In [None]:
import pandas as pd
import numpy as np
import random
import json
import re

In [None]:
# --- SYNTHETIC SURVEY ANSWERS ---
# creating examplary dataset of survey answers
# to showcase visualizations for the police and community tool 

# --- 0. Datasets ---- 
df_crime = pd.read_csv("all_crimes_2022-2025.csv")
lsoas    = df_crime["LSOA code"].unique().tolist()

# --- 1. Survey Answers  ---
edge_good = ["E33979","E33983","E33987","E33989","E33992","E35292"]
edge_bad  = ["E529759","E529760","E529761","E529762","E529763","E529764"]
# i selected the edge cased based on the crime data map
# to create visible difference between percieved and predicted safety
# i selected very good crime-wise LSOAs and gave them bad reviews and vice versa

with open("posts-dataset.json", encoding="utf-8") as f:
    posts_json = json.load(f)
texts = [re.sub(r"\s+", " ", p["text"]).strip() for p in posts_json]
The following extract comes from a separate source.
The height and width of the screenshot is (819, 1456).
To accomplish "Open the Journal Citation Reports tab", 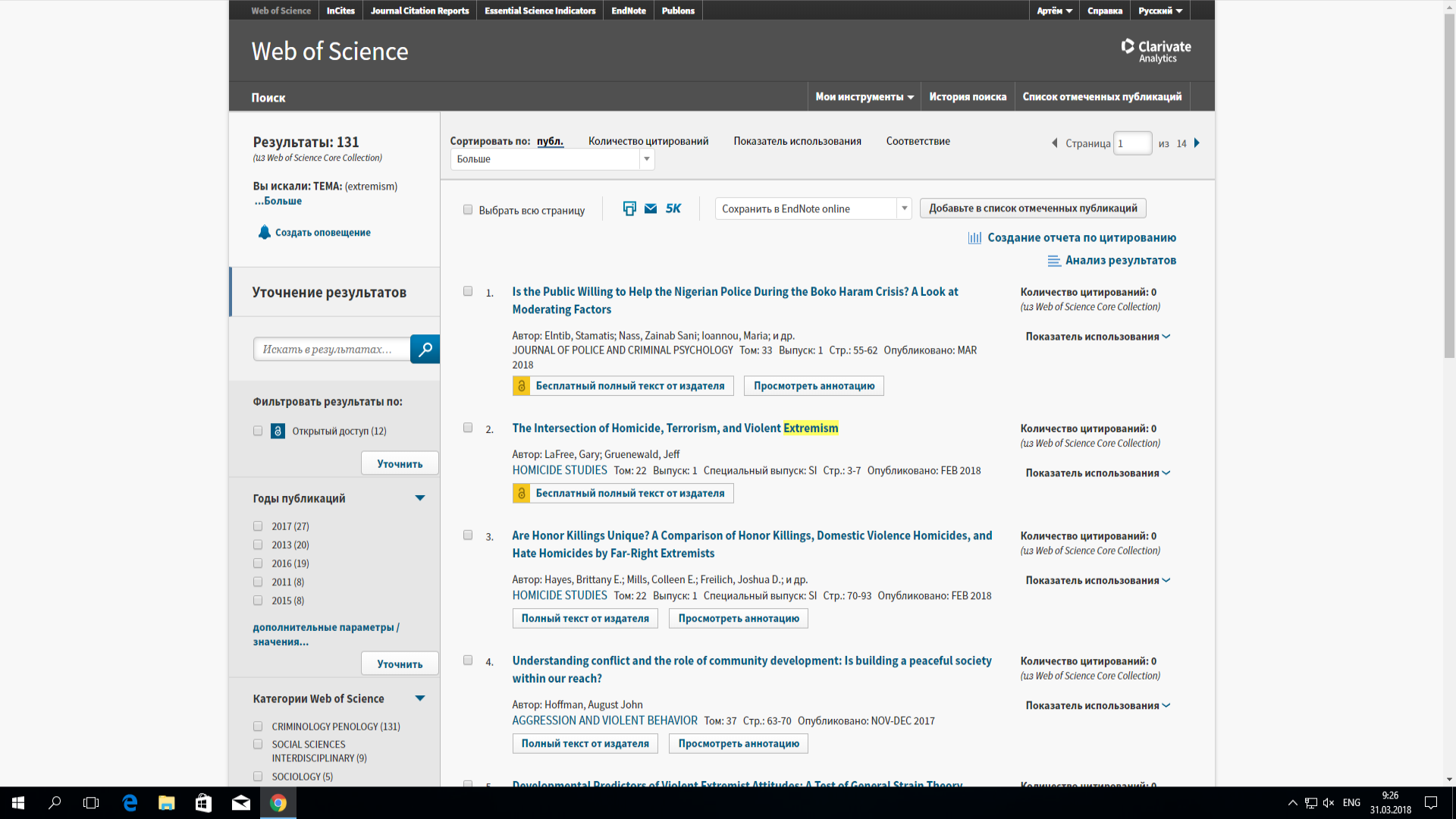I will point(419,11).
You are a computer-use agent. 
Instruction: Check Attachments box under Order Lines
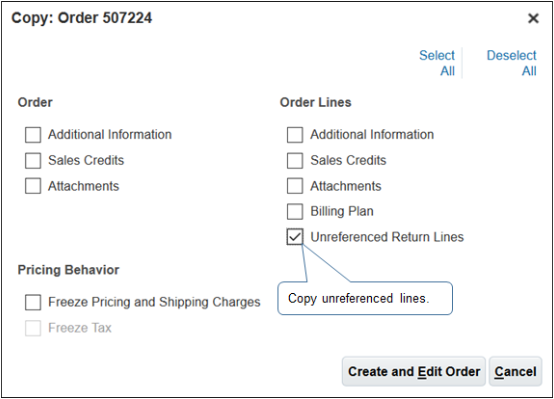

questions   = [f"question_{i}" for i in range(1, 10)]
survey_rows = []

for code in lsoas:
    n_resp = random.randint(2, 5)
    if code in edge_good:
        numeric_block = [[5]*9] * n_resp
    elif code in edge_bad:
        numeric_block = [[1]*9] * n_resp
    else:
        numeric_block = np.random.randint(1, 6, size=(n_resp, 9)).tolist()
    open_block = random.choices(texts, k=n_resp)
    for nums, txt in zip(numeric_block, open_block):
        survey_rows.append([code, *nums, txt])

cols      = ["LSOA code"] + questions + ["open_answer"]
survey_df = pd.DataFrame(survey_rows, columns=cols)

# --- 2. Mean and Normalization ---
survey_df["survey_mean"]      = survey_df[questions].mean(axis=1)
survey_df["survey_normalized"] = (survey_df["survey_mean"] - 1) / 4

survey_df.to_csv("survey_with_text.csv", index=False)
# if we will save survey answers 
# save to survey_with_text.csv
print(f"saved {len(survey_df)}: survey_with_text.csv")

In [None]:
import pandas as pd
import re
from nltk.sentiment import SentimentIntensityAnalyzer
import nltk

nltk.download('vader_lexicon', quiet=True)

In [None]:
# --- TOPIC MATCHING AND SENTIMENT ANALYSIS ---
# can be acessed when additional answers will be saved from the survey

# --- 0. Datasets ---- 
survey_df = pd.read_csv("survey_with_text.csv")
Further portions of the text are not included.